La top5 risulta dominata dal settore dell’energia e delle utility, con ExxonMobil (con un Climate policy footprint pari a -66), Chevron (-65), Toyota Motor (-53), Southern Company (-51) e Sempra Energy (-45)
Toyota Motor ha messo in campo una campagna contro le normative proposte a livello globale per eliminare gradualmente i motori a combustione interna a favore dei veicoli elettrici, ma rientrano nella lista anche Bmw, Daimler e Hyundai
Quanto al settore automobilistico, la sopracitata Toyota Motor ha messo in campo una campagna contro le normative proposte a livello globale per eliminare gradualmente i motori a combustione interna a favore dei veicoli elettrici, ma rientrano nella lista anche Bmw (al 18° posto), Daimler (24°) e Hyundai (25°). Glencore (8°) è una delle poche aziende della top25 la cui Carbon policy footprint risulta legata prevalentemente alla difesa a favore del carbone termico. “L’analisi probabilmente riflette uno spostamento dell’influenza dal carbone al gas, con un aumento delle imprese che concentrano sempre più sul gas naturale le loro attività di lobbying”, precisano i ricercatori.
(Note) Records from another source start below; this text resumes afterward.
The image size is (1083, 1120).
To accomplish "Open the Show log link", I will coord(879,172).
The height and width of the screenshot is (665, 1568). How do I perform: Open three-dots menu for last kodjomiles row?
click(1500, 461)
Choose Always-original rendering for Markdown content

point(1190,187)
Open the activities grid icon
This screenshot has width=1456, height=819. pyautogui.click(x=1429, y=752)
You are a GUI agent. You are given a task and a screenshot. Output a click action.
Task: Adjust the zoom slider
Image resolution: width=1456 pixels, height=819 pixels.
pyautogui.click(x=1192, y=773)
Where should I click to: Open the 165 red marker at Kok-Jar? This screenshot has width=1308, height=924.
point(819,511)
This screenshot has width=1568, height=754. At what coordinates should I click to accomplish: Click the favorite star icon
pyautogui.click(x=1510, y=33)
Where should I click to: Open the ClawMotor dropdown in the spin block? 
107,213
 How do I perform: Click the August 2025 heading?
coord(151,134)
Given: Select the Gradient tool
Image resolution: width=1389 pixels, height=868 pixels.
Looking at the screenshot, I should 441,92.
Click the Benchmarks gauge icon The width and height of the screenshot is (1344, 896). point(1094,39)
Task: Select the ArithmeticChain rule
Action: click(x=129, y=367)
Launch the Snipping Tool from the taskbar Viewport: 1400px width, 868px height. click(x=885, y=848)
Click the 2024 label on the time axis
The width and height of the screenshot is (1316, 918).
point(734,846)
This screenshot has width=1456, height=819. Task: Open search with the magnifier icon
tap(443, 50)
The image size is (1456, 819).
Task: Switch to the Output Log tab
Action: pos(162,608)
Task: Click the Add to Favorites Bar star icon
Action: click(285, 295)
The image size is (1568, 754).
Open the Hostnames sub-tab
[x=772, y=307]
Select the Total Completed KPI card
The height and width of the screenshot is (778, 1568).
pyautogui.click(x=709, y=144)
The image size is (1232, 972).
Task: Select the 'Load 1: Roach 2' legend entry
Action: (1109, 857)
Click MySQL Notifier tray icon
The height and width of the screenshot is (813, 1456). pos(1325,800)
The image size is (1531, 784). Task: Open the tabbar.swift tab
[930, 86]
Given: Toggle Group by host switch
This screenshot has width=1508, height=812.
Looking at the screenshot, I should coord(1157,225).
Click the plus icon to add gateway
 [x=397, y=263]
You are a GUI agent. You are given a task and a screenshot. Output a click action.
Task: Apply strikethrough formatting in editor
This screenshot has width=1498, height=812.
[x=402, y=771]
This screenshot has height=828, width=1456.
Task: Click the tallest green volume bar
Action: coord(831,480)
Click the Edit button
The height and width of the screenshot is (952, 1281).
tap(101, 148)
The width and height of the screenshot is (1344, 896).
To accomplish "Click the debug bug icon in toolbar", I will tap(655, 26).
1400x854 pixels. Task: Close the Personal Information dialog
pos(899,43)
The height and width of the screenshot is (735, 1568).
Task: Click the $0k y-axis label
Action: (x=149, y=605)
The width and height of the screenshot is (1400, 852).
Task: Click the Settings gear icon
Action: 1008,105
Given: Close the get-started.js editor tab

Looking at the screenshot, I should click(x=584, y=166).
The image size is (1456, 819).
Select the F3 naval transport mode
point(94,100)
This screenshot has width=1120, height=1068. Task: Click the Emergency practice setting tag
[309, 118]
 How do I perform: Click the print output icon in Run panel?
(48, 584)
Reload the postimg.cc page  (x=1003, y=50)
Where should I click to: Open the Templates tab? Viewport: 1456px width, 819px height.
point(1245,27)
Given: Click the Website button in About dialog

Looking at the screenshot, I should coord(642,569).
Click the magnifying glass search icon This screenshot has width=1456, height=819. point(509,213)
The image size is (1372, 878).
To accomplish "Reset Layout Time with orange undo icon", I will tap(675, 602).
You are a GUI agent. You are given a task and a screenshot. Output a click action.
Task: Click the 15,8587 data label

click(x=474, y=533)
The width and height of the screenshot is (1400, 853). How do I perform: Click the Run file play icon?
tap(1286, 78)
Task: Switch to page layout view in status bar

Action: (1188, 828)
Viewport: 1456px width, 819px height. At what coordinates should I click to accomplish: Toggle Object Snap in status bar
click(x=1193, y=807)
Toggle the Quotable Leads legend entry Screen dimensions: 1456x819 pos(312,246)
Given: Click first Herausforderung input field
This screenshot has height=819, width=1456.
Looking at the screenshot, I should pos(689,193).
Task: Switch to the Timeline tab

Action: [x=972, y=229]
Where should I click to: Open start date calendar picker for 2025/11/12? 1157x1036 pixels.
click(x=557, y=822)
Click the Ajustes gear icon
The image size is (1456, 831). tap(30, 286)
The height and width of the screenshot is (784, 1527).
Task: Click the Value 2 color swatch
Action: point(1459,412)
La classifica relativa alle 25 associazioni industriali che maggiormente influenzano negativamente le politiche climatiche vanta infine nelle prime cinque posizioni l’American petroleum institute, l’American fuel & petrochemical manufacturers, la Us Chamber of commerce, la National mining association e BusinessEurope. Complessivamente, 13 delle 25 associazioni considerate rappresentano direttamente i settori dell’energia fossile.
“Una transizione allineata agli Accordi di Parigi verso un futuro di energia pulita rimarrà estremamente impegnativa fino a quando i paesi non intraprenderanno azioni significative per affrontare l’ostruzionismo lobbistico degli interessi acquisiti dai settori della catena del valore dei combustibili fossili”, commenta Edward Collins, direttore di InfluenceMap. “Il copione aziendale per frenare la politica climatica ha fatto molta strada dal negazionismo della scienza, ma è altrettanto dannoso. Il mondo sta iniziando a rendersi conto dell’impatto che le aziende stanno avendo attraverso la loro influenza politica. È giunto il momento che le principali società impegnate in tali pratiche, insieme alle associazioni di settore che le supportano, siano ritenute responsabili di tutto questo”.
Ricordiamo infine che quest’analisi segue un altro rapporto pubblicato nel mese di ottobre sulle aziende che influenzano positivamente le politiche climatiche allineate agli accordi del 2015. Tra queste, si segnalano Unilever, Nestlé, Ikea e Tesla, ma anche alcune attive nei servizi di pubblica utilità focalizzati sulle energie rinnovabili come Iberdrola, Enel, Orsted e Edison International. Il settore delle utility risulta essere anche in questo caso il più attivo, specie in Europa. Al contrario, scarseggiano aziende statunitensi, giapponesi, australiane e canadesi. Secondo InfluenceMap, “il sostegno attivo del settore aziendale europeo” ha dunque “probabilmente amplificato la leadership dell’Unione europea sul clima sin dall’Accordo di Parigi” mentre “l’attività insufficiente o ostruttiva del settore aziendale e dei suoi gruppi industriali frenava le politiche climatiche in gran parte del resto del mondo”.